-------- Excerpted text

You may have heard some hubbub over distributed version control
systems recently. You may dismiss it as the next hot thing, the newest
flavor of kool-aid currently quenching the collective thirst of the
bandwagon jumpers. You, however, have been using Subversion quite
happily for some time now. It has treated you pretty well, you know it
just fine and you are comfortable with it – I mean, it’s just version
control, right?
You may want to give it a second look. Not just at distributed
version control systems, but at the real role of version control in your
creative toolkit. In this article, I’m going to introduce you to Git,
my favorite DVCS, and hopefully show you why it is not only a better
version control system than Subversion, but also a revolutionary way to
think about how you get your work done.
Now, this isn’t really a how-to on Git – I won’t be going over a lot of specific commands or get you up and running.
This is a list of arguments on why you should be seriously considering
Git if you’re currently using SVN. To learn Git, there is a free online
book called Pro Git
that I wrote that will walk you through Git step by step, should this
article entice you. For each point I make here, I will be linking to the
appropriate section of that book, should you want to find out more
about that specific feature of Git.So, first
we’re going to look at the inherent advantages of distributed systems
over centralized ones. These are things that systems like Subversion
simply cannot do. Then we’ll cover the powerful context switching and
file crafting tools that are technically possible to do with Subversion,
but which Git makes easy enough that you would actually use them. These
tools should completely change the way you work and the way you think
about working.
The Advantages of Being Distributed
Git is a distributed version control system. So what does
“distributed” actually mean? Well it means that instead of running `svn
checkout (url)` to get the latest version of your repository, with Git
you run `git clone (url)`, which gives you a complete copy of the entire
history of that project. This means that immediately after the clone,
there is basically no information about that project that the server you
cloned from has that you do not have. Interertingly, Subversion is so
inefficient at this that in general it’s nearly as fast to clone an entire repository over Git as it is to checkout a single version of the same repository over Subversion.
Now, this gives you a couple of immediate advantages. One is that
nearly every operation is now done off data on your local disk, meaning
that it is both unbeliveably fast and can be done offline. This means
that you can do commits, diffs, logs, branches, merges, file annotation
and more – entirely offline, off VPN and generally instantly. Most
commands you run in Git take longer to type then they do to execute. Now
stop for a moment and try to remember how many times you’ve gone to get
a cup of coffee while Subversion has been running some command. Or jot
down a quick list of occasions on which you’ve wanted to commit but
didn’t have an internet connection or couldn’t connect to your corporate
VPN.

----------------
-------- Material supplied

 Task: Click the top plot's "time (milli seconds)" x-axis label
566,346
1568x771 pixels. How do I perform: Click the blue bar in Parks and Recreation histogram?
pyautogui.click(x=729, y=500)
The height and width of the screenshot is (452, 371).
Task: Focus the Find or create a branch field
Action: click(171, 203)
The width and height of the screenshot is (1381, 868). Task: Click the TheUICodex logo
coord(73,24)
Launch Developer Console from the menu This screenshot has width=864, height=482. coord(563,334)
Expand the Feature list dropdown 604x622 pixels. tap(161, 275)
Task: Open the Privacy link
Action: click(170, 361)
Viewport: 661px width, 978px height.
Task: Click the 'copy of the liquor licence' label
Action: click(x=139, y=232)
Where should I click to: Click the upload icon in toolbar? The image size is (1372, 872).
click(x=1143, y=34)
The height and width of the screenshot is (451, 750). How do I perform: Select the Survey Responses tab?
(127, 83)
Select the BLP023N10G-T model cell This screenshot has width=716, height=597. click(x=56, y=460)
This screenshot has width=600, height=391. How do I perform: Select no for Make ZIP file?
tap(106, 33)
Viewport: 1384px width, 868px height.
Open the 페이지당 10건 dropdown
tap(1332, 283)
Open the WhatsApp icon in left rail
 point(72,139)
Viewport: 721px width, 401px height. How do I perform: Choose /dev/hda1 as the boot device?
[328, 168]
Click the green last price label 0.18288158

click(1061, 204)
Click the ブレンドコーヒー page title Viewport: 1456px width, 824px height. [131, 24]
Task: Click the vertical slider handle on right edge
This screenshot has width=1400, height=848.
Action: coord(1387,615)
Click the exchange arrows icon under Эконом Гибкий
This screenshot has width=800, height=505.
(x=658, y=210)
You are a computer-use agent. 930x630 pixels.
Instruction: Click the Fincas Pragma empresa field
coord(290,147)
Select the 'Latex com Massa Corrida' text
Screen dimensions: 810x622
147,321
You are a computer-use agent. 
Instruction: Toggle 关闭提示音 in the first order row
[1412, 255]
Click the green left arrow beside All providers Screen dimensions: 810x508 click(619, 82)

----------------

**Task instructions**
1 - In the article on Git and Subversion, which Git command is used in place of `svn checkout (url)`?
2 - Summarize the article on Git and Subversion in two sentences.
3 - Carry on the article on Git and Subversion from its last sentence.

**Answers to the exercises**
1 - `git clone (url)`

2 - The article makes the case that Subversion users should seriously consider Git, and it gives reasons rather than a how-to, pointing readers to the free online book Pro Git for details. It explains that cloning with Git gives a complete copy of a project's history, so nearly every operation runs off the local disk, very fast and even offline.

3 -
The other implicit advantage of this model is that your workflow does
not have a single point of failure. Since every person working on your
project has what is essentially a full backup of the project data,
losing your collaboration servers is a minor inconvenience at best.
Imagine for a moment your SVN server having a hard drive corruption –
when was your last backup and how many hours will it take to get to the
point where your team can start working again? In Git, any team member
can push to any server where every member has SSH access and the whole
team can be easily up and running in a matter of minutes.
The final advantage I’ll cover of distributed systems are the incredible workflows
that are now available to you. Git does not depend on a centralized
server, but does have the ability to syncronize with other Git
repositories – to push and pull changes between them. This means that
you can add multiple remote repositories to your project, some read-only
and some possibly with write access as well, meaning you can have
nearly any type of workflow you can think of.
You can continue to use a centralized workflow, with one
central server that everyone pushes to and pulls from. However, you can
also do more interesting things. For example, you can have a remote
repository for each user or sub-team in your group that they have write
access to, then a designated maintainer or QA team or integrator can
then pull their work together and push it to a ‘gold’ repository that is
deployed from.
You can build any sort of heirarchical or peer-based workflow model
with Git that you can think of, in addition to being able to use it as a
centralized hub as in SVN. Your workflow can grow and adapt with your
business model.
You can also use it in other ways – an interesting example of this is deploying on the Ruby hosting company Heroku.
To deploy to their systems, you simply push to your ‘heroku’ remote
repository. You can develop and collaborate on other remote
repositories, but then when you actually want to deploy your code to
running servers, you push to the Heroku Git repository instead. Imagine trying to do that with Subversion.
Lightweight Branches: Frictionless Context Switching
Before I begin explaining this, which is actually my favorite feature
of Git, I need you to do me a favor. Forget everthing you know about
branches. Your knowledge of what a ‘branch’ means in Subversion is
poisonous, especially if you internalized it pre-1.5, like I did, before
Subversion finally grew some basic merge tracking capabilities. Forget
how painful it was to merge, forget how long it took to switch branches,
forget how impossible it was to merge from a branch more than once –
Git gives you a whole new world when it comes to branching and merging.
In Git, branches are not a dirty word – they are used often and
merged often, in many cases developers will create one for each feature
they are working on and merge between them possibly multiple times a
day, and it’s generally painless. This is what hooked me on Git in the
first place, and in fact has changed the entire way I approach my
development.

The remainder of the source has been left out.